I’ve been reading, negotiating and occasionally writing service level agreements (SLAs) for many years. It’s an abstract exercise – so many nines for so much money. That’s until until something happens and you have to figure out whether 1. you stupidly hand waved the whole thing hoping that nothing would happen, 2. the calculated risk you took was worth it, or 3. you got screwed by your service provider.
This morning, none of this seems abstract. Yesterday evening, from about 6:30 p.m. to about 11:30 p.m., this website was offline because the Linode server that hosts it was down. Four companies share responsibility: PG&E for the lengthy power outage in Fremont, Hurricane Electric for the backup generator that didn’t work, Linode for picking a data center without adequate power redundancy and Tellus Venture Associates – aka me – for trusting in Linode to worry about the details.
It’s easy – and fun! – to blame PG&E for all the world’s problems, but power outages are a fact of life and this one doesn’t seem to be particularly egregious. Five hours is a long time but common enough, which is why critical facilities are supposed to have adequate back up capability. Hurricane clearly didn’t. It apparently relied on a single generator for the section of the data center where Linode lives, without proper maintenance and/or a Plan B if it failed.
Even with last night’s outage, Linode is still within its annual downtime quota – about nine hours – based on the SLA I accepted, although it failed on a monthly basis, far exceeding the allowable 43 minutes. Which means it owes me a prorated refund for the downtime: as a percentage of the monthly $25 fee I pay, five hours comes out to be 17 cents. Note to Linode: don’t bother.

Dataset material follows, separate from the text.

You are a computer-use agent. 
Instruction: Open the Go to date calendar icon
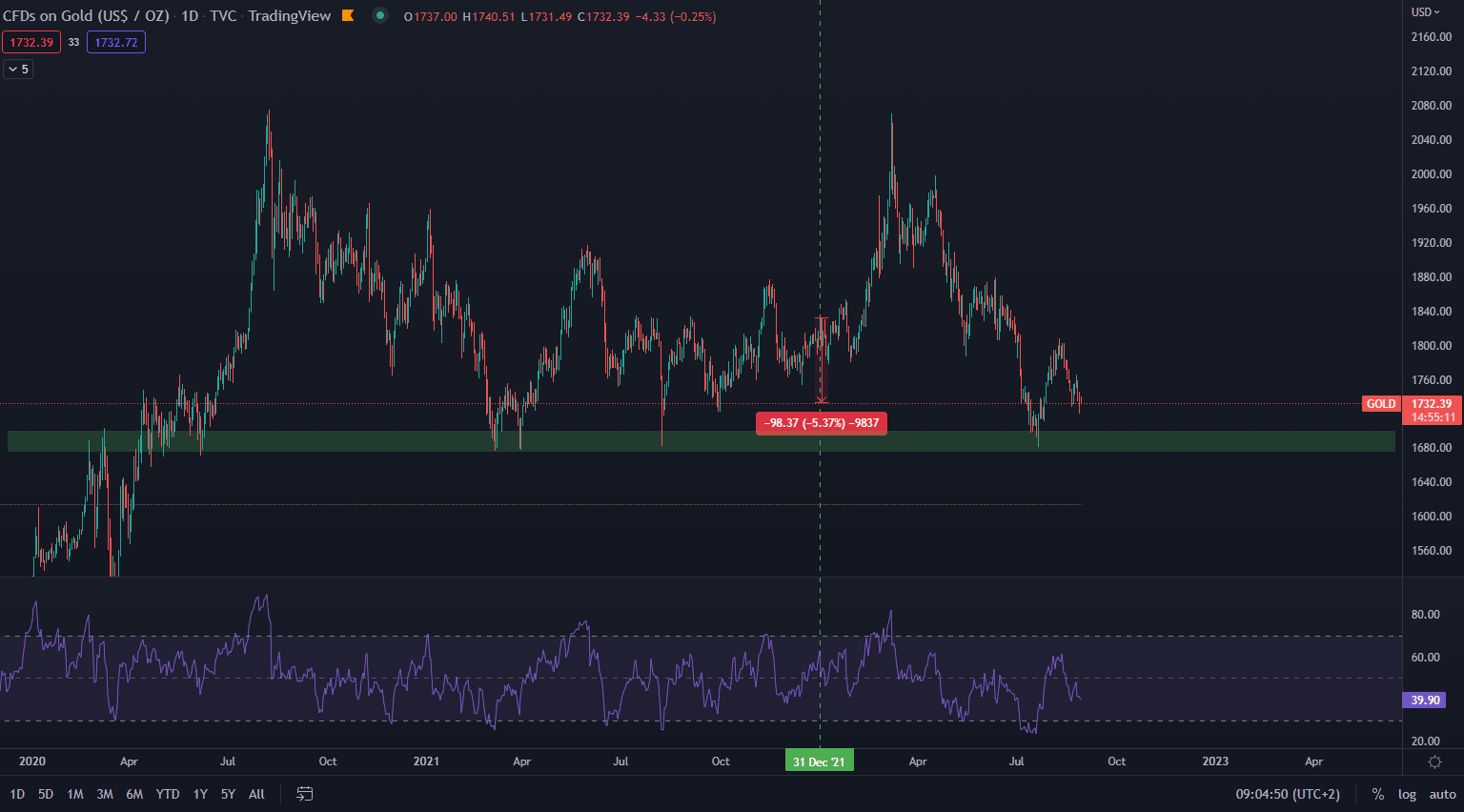[305, 794]
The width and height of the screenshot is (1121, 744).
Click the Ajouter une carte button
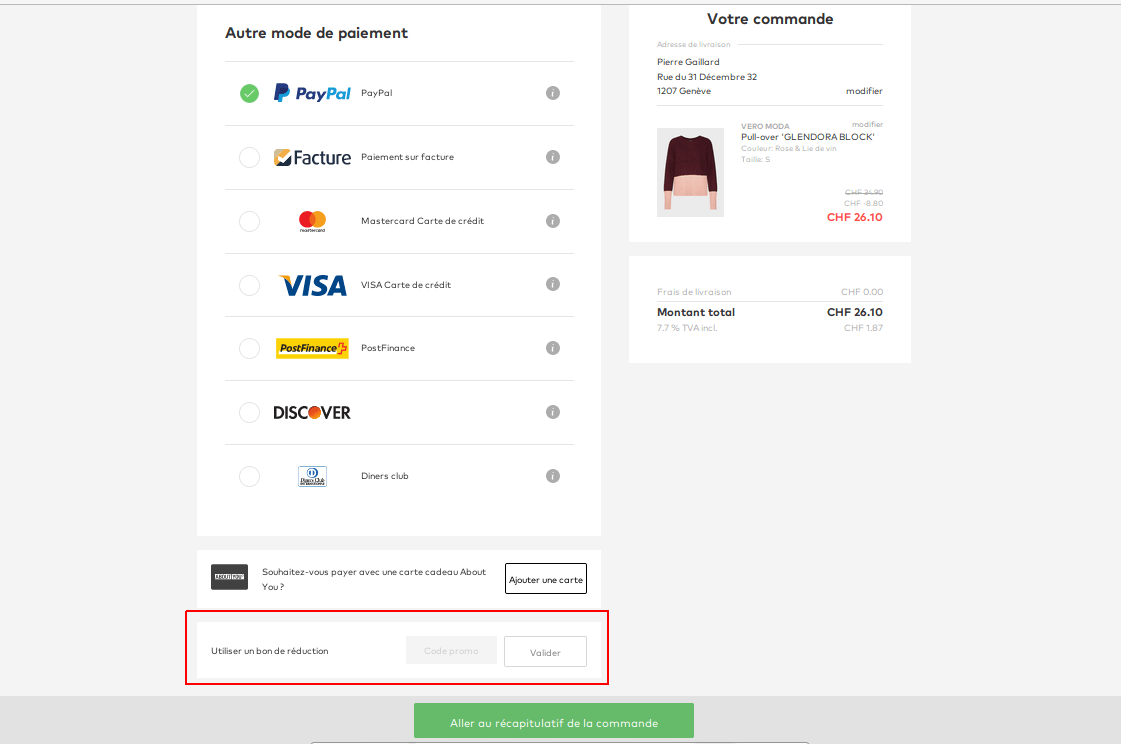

PG&E performed poorly but as expected. Hurricane performed horribly. Even if the generator failure was a one-in-a-bazillion shot – which I seriously doubt – there’s no excuse for just kicking back and waiting for PG&E to fix things.
Linode performed well, from a cost/benefit perspective. It charges me $20 a month (plus another $5 for back up service) for more bandwidth, processing power and disk space than I need, with the clearly stated caveat it might go down every so often.
So, it comes down to me. Did I make a good choice? I think so. Having this website go dark for a few hours on a Friday night is annoying and might have a lingering effect on traffic, but it’s not going to kill or even dent my business. Typically, though, I evaluate my IT infrastructure once a year, so when I do, I’ll do some comparison shopping to see if an SLA upgrade is worth the money and the time involved.